Qu’est-ce que le traité de Lisbonne ?

Le traité de Lisbonne est un traité modificatif signé le 13 décembre 2007 dans la capitale portugaise et entré en vigueur le 1er décembre 2009. Il amende les traités existants (295 amendements) mais ne les rassemble pas en un texte unique, contrairement à ce que prévoyait le projet de traité constitutionnel de 2004, qui n’a pas été adopté.

Le traité de Lisbonne comporte seulement sept articles. Les traités européens modifiés par lui se présentent désormais ainsi :

  • le traité sur l’Union européenne (TUE) (55 articles) mis en place par le traité signé à Maastricht en 1992 et modifié ensuite par les traités d’Amsterdam (1997) et de Nice (2001) ;
  • le traité sur le fonctionnement de l’Union européenne (TFUE) (358 articles) : anciennement traité instituant la Communauté européenne (TCE), établi par le traité de Rome de 1957 et modifié plusieurs fois par l’Acte unique européen (1986), et les traités de Maastricht, d’Amsterdam et de Nice.

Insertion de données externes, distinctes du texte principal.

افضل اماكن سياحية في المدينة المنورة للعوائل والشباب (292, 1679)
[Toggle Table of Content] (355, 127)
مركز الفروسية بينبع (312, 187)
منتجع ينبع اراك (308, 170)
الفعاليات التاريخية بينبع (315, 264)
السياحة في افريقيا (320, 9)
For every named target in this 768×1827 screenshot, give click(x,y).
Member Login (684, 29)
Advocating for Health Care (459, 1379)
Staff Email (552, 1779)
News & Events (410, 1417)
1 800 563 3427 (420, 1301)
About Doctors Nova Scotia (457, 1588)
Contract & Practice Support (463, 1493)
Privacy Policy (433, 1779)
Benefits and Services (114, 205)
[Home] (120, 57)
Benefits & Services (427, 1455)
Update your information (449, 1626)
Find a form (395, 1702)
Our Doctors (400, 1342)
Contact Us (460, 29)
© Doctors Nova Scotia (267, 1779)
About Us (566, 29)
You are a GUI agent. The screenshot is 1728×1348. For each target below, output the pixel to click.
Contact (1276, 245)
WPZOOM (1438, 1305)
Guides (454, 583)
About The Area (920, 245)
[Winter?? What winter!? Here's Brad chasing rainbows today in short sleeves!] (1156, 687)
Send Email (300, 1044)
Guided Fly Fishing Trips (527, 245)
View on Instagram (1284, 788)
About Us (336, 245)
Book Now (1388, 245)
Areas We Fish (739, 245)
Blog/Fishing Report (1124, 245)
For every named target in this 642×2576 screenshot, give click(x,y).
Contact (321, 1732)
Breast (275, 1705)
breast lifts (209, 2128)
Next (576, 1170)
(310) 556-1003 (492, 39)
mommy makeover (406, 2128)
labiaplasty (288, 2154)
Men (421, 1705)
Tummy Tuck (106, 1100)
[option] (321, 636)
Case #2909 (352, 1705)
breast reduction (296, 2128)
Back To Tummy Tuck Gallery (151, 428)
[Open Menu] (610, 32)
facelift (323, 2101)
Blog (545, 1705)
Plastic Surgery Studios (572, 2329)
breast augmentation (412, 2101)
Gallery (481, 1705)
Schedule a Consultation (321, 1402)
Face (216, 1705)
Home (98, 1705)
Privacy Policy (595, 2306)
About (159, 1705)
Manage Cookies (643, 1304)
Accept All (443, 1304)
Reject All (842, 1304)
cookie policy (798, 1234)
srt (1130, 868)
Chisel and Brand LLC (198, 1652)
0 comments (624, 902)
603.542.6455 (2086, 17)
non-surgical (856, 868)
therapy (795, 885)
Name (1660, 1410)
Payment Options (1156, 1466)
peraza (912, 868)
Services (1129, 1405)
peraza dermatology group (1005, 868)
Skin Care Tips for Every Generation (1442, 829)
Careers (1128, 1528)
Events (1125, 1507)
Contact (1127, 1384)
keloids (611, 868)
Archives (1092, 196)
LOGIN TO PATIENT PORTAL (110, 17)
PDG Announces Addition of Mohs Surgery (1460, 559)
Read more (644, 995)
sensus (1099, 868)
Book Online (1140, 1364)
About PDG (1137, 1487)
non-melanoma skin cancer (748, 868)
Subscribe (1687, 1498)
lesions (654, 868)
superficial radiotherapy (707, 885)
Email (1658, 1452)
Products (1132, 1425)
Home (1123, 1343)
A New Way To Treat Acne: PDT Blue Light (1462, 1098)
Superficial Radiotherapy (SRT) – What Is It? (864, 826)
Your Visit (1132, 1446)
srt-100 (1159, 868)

Plusieurs modifications importantes introduites par le traité de Lisbonne ont été reprises du projet inabouti de traité constitutionnel de 2004 :

  • disparition de la structure en piliers issue du traité de Maastricht : celui-ci instaurait trois “piliers” correspondant à des procédures décisionnelles différentes. Le premier pilier, dit communautaire, régissait la Communauté européenne, selon un fonctionnement largement supranational. Les deuxième et troisième piliers (Politique étrangère et de sécurité commune – PESC ; coopération policière et judiciaire en matière pénale) obéissaient, quant à eux, à des procédures plus intergouvernementales, mais plusieurs aspects du troisième pilier avaient été communautarisés par le traité d’Amsterdam en 1997. Le traité instituant la Communauté européenne (TCE), qui s’était substitué en 1992 au traité de Rome de 1957, est remplacé par le TFUE (traité sur le fonctionnement de l’Union européenne). La Communauté européenne en tant que telle disparaît donc, et deux traités régissent désormais le fonctionnement et les politiques de l’UE : le TFUE et le TUE ;
  • rénovation du cadre institutionnel : le Conseil européen devient une institution à part entière, son président est élu pour deux ans et demi renouvelables une fois, le Parlement voit ses pouvoirs renforcés… ;
  • reconnaissance explicite de la personnalité juridique de l’UE (art. 47 TUE), ce qui lui permet de conclure des traités ou d’adhérer à des conventions. Certes, dans les faits, la doctrine la reconnaissait généralement déjà à l’UE, puisqu'elle avait déjà conclu des accords avec des États tiers ;
  • extension de la possibilité d’engager des coopérations renforcées, à condition qu’y participent au moins neuf des États membres ;
  • obtention de nouveaux droits pour les citoyens et les Parlements nationaux.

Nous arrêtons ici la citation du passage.